▸ **Task item**
Reproduce everything from the start of the lines below down to and including the line containing "objective-tag: Objective is", omitting the pictures.

▸ **Dataset excerpts**
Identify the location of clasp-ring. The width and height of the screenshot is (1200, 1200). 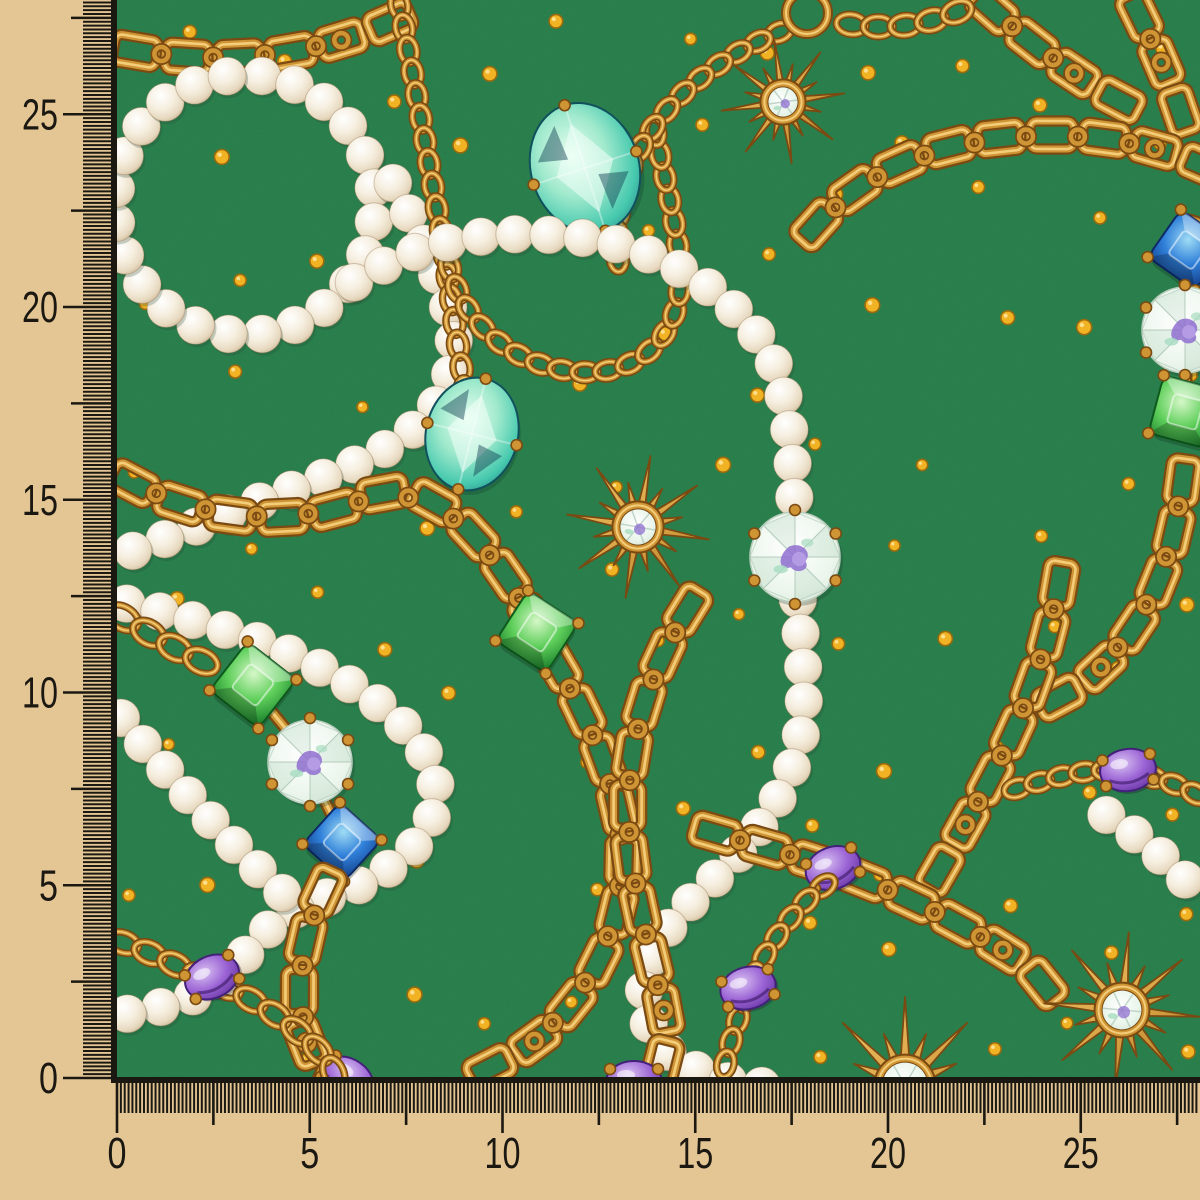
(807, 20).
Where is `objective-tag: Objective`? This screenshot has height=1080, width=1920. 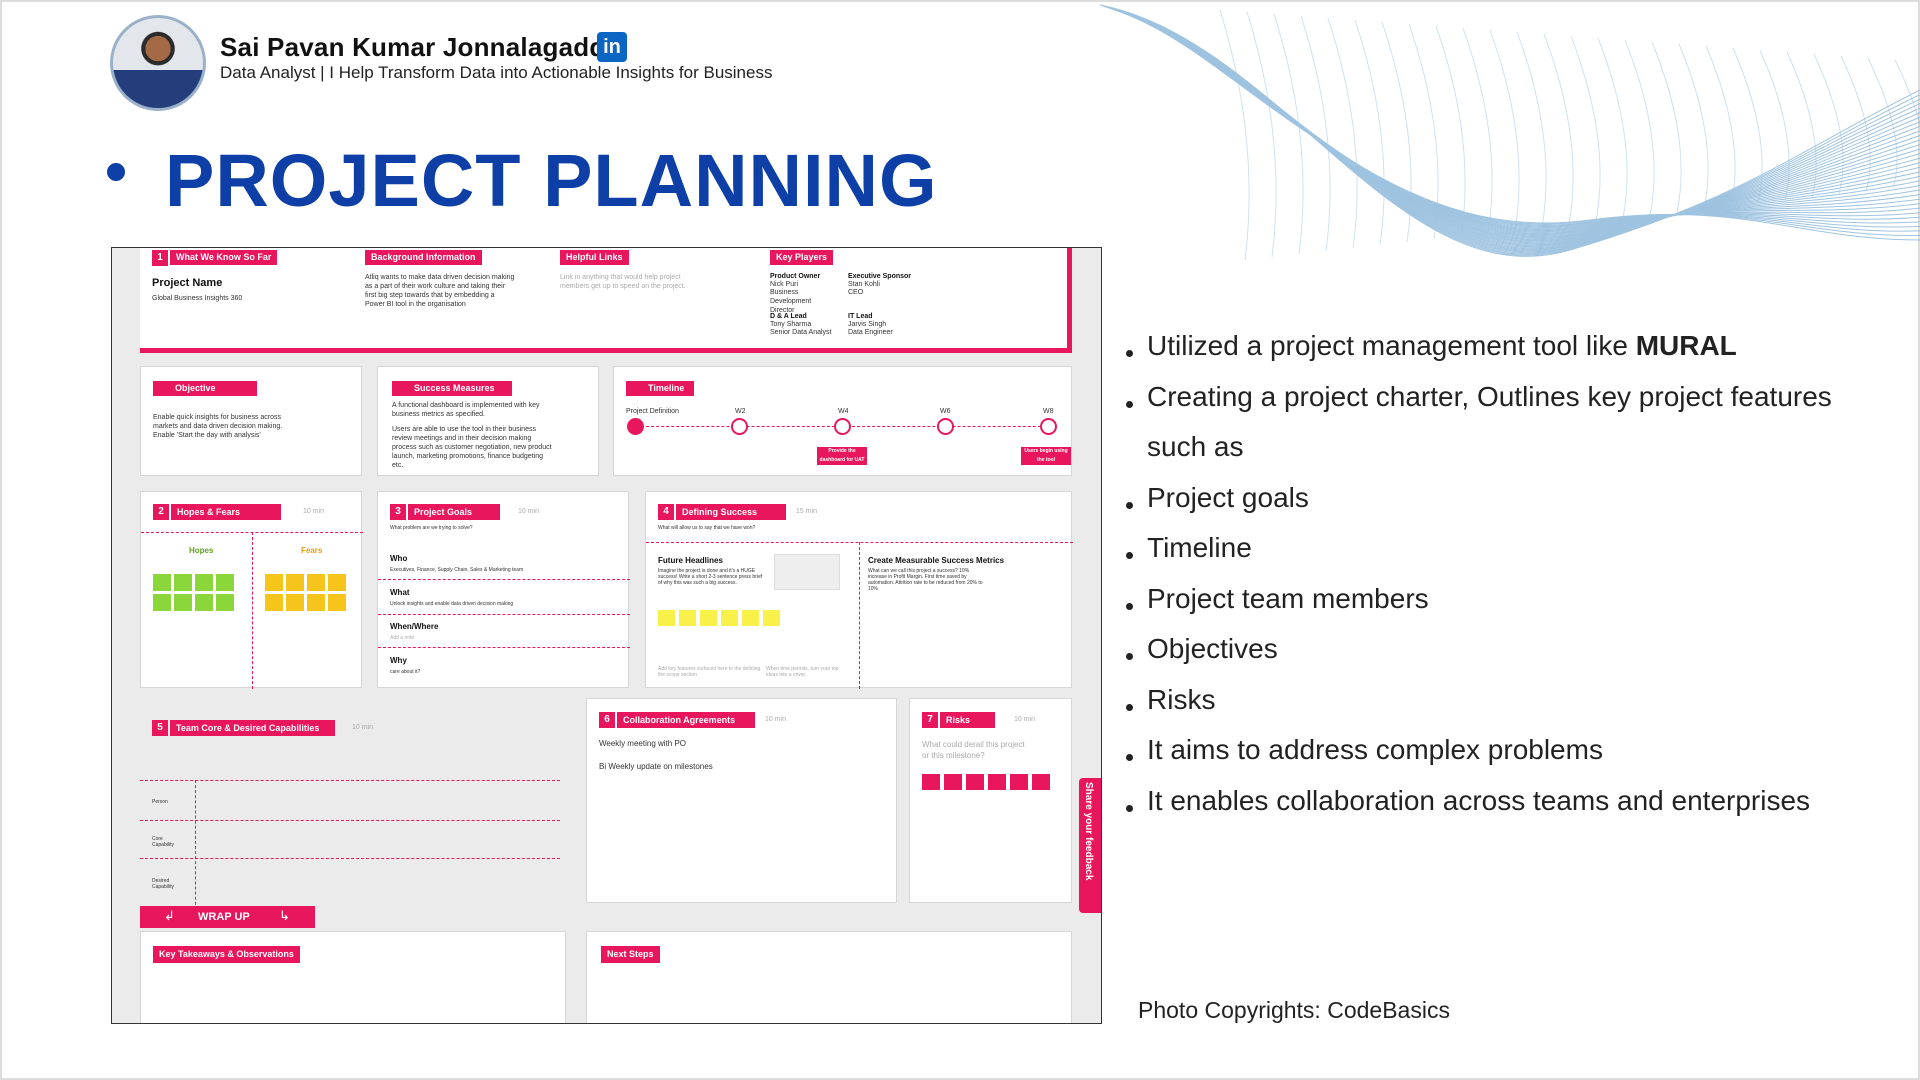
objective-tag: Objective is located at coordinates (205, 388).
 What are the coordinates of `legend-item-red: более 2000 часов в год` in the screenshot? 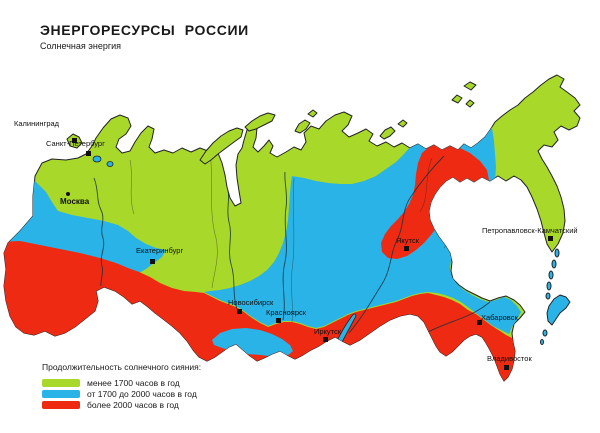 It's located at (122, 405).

▸ **Completed task**
Identify the location of clasp-ring. The width and height of the screenshot is (1200, 1200). 
(807, 20).
Where is `objective-tag: Objective`? This screenshot has height=1080, width=1920. 
objective-tag: Objective is located at coordinates (205, 388).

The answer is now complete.